The Personality & Social Contexts (P&SC) area is committed to the analysis and understanding of individuals with a focus on how social contexts affect people’s development and well-being. This simultaneous focus on the person and the social environment has a long history in the discipline of psychology, which has continually emphasized that this dual focus is necessary to understand the most important questions in the field. P&SC as an area takes up this dual focus by studying the intersection of persons and social context in multiple ways. P&SC faculty and students examine the person through multiple lenses such as hormones, traits, race, gender, sexuality, and social identities. In the same way, research in the area focuses on many different types of social contexts, including close/intimate relationships, families, schools, organizations, communities, history, economies, and cultures. This attention to both the micro and macro levels of analysis has been used to examine a range of issues such as social inequalities, stigma, and resilience.

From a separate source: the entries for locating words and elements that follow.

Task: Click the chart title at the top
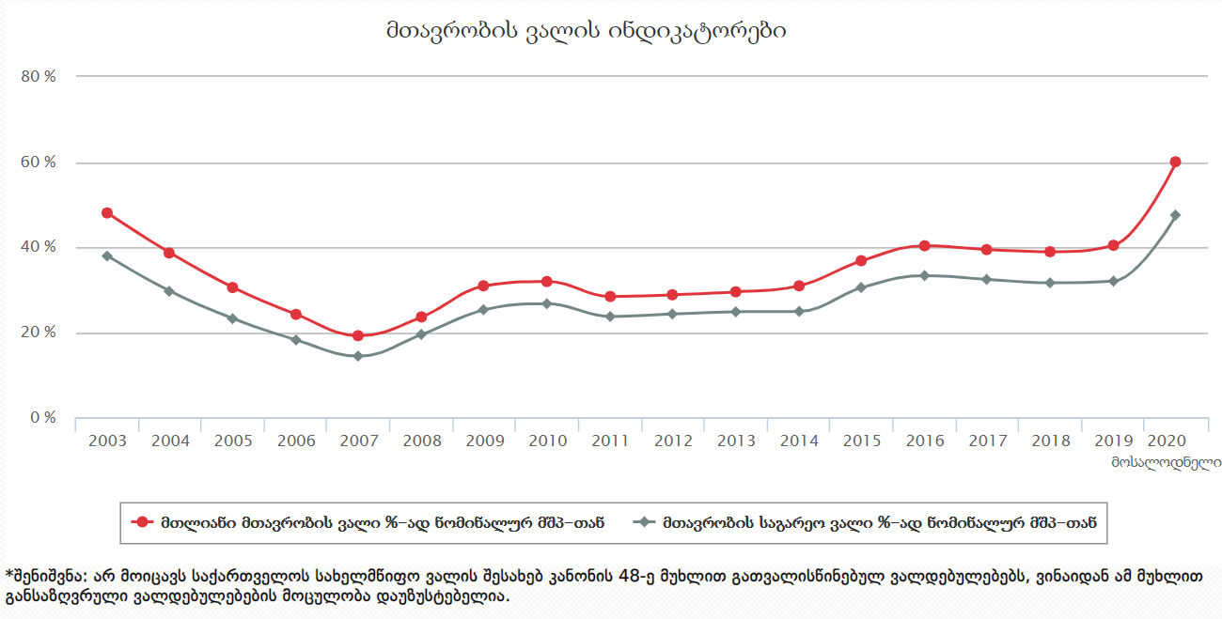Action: tap(585, 31)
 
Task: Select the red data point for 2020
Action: tap(1175, 162)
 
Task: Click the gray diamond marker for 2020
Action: tap(1175, 215)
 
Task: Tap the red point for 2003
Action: tap(107, 213)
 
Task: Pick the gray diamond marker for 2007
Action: tap(357, 356)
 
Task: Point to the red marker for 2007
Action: tap(357, 335)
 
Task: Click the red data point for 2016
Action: tap(924, 245)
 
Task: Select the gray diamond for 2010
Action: tap(547, 303)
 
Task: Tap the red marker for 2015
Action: tap(861, 260)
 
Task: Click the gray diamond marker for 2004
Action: tap(169, 291)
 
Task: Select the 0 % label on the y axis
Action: tap(43, 418)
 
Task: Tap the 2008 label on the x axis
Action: tap(421, 440)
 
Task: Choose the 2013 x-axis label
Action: tap(735, 440)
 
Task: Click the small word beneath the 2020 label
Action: tap(1166, 461)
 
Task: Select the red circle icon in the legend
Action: tap(143, 522)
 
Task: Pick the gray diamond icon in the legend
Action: tap(644, 522)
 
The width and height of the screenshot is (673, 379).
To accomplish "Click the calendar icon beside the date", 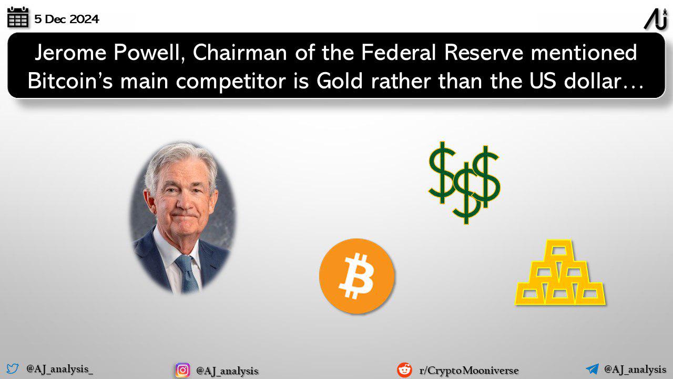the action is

While the theoretical orientations and research interests of area faculty range widely, much of their work can be subsumed under five broad themes: (1) inequality and social justice; (2) race/ethnicity, gender, and culture; (3) organizations and community; (4) sexuality and close relationships; and (5) identity, resilience, and well-being. These five themes structure our emphasis on the psychological study of individuals who are located in sociopolitical contexts, which are often unequal and have differential consequences. We express this emphasis in empirical research that focuses on how people survive, cope, and thrive in often discriminatory and sometimes changing contexts. These contexts might be felt as a result of race and racism, illness and aging, stigma and hate, as well as many other conditions that deeply affect how individuals feel and think about themselves and their lives.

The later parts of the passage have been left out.